Una violencia crepuscular
BARCELONA SE ha especializado en los últimos años, de manera particularmente trágica, en una variante absurda y siniestra de la inseguridad ciudadana: Ias explosiones, variadamente atribuidas al gas o a causas menos conocidas, en viviendas del casco urbano, con inevitable pérdida de vidas humanas.Esta racha ominosa se inició contemporáneamente el 6 de marzo de 1972 con la completa destrucción de un inmueble en la calle del Capitán Arenas, siniestro en el que murieron 18 personas y que, rodeado de las más confusas circunstancias, acabó por ser atribuido a la deflagración producida por un escape de gas, sin que entonces ni ahora pueda considerarse verdaderamente cerrado el caso. Desde esa fecha, y hasta la explosión del pasado miércoles en la calle del Cinca, ha habido 42 muertes violentas, que no en su totalidad cabe atribuir a causas accidentales.
Es cierto que han pasado los tiempos de la rosa de fuego, aquellos en los que era verosímil oír a las autoridades civiles de la época que "en Barcelona no hacía falta preparar la insurrección, porque siempre está preparada". Eran los años del pistolerismo amarillo, del anarquismo, violento, mesiánico, revolucionario congénito a una estructura de la propiedad de los medios de producción que excitaba el individualismo y la atomización de las relaciones laborales. Pero, de esa Barcelona inquietante de principios de siglo ha pervivido un anarquismo residual, fuertemente teñido de simple bandolerismo en muchos casos, que hay que distinguir claramente de lo que resta del anarquismo oficial, encarnado en una fuerza sindical perfectamente respetable. Es un anarquismo sumergido, un tanto perdulario, cuyos flecos se mueven dentro del terreno de una u otra delincuencia, llámesele o no política.
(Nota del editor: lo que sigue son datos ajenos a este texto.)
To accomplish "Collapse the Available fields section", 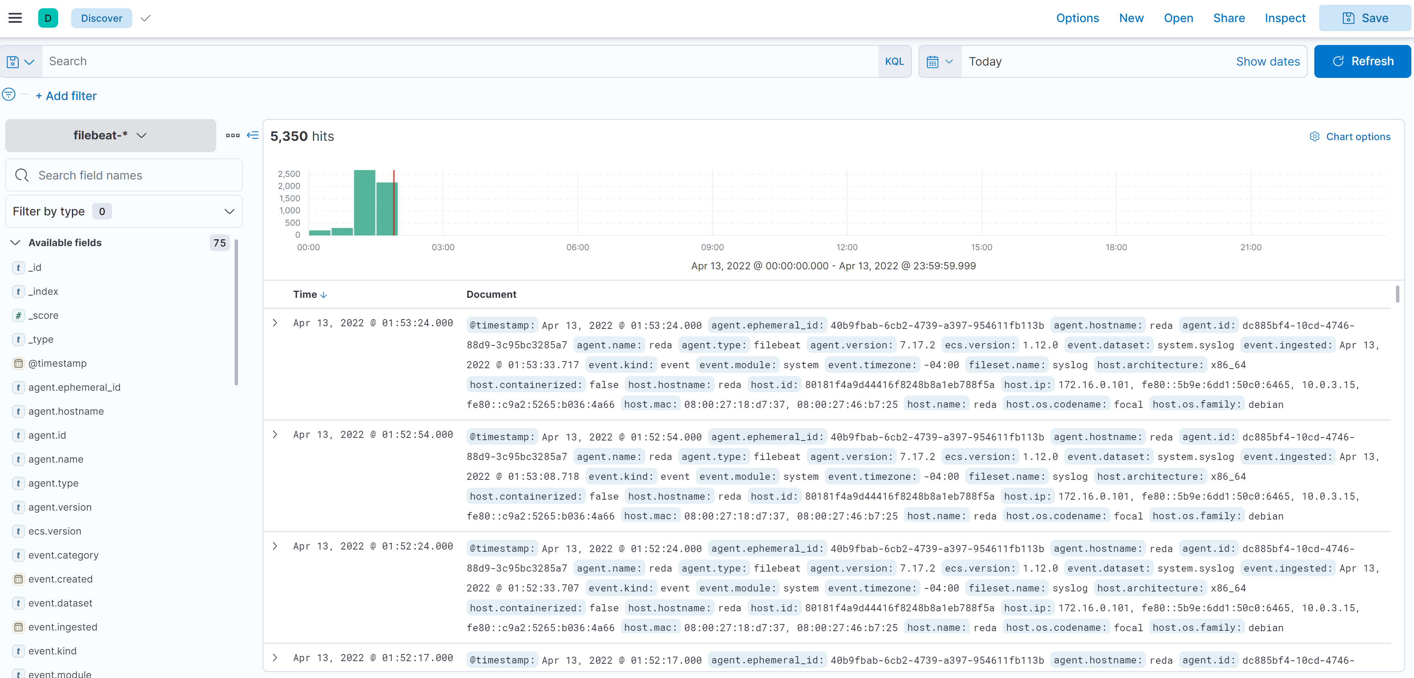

De otro lado, parece como si la incapacidad de respuesta de las autoridades, ante el lógico encadenamiento de interrogantes que se plantea la ciudadanía, fuera el detonante más adecuado para excitar zonas especialmente sombrías de la imaginación. La falta de información, no ya a las pocas horas de ocurridos sucesos como los de la calle del Cinca, sino años después de una catástrofe como la de la calle del Capitán Arenas, contribuyen a espesar un clima de inseguridad y bulo amplificado. Para muestra basta un botón. Horas más tarde de la explosión del miércoles, en la que murieron tres personas, se especulaba con que la causa del siniestro podía ser la detonación de una caldera, y los servicios del ayuntamiento no podían determinar si tan siquiera había un aparato de esas características en el inmueble. Hace unas semanas estallaron tres petardos en Barcelona y, si bien uno de ellos fue reclamado por la organización terrorista Terra Lliure, los otros dos siguen siendo, a estas alturas, de padre desconocido.
El que esa violencia residual, espontaneísta y recóndita, sea apenas comparable en su concisa amplitud a la que siembra el terror en el País Vasco, no debe hacemos perder de vista la gravedad de unos hechos fantasmagóricamente repetidos en los últimos años. Al margen de los circuitos reconocidos de la violencia política, existe un poso crepuscular casi de salto atrás que nos vincula a tiempos pretéritos. Aquellos de la propaganda por el hecho. No todo el pasado ha muerto todavía.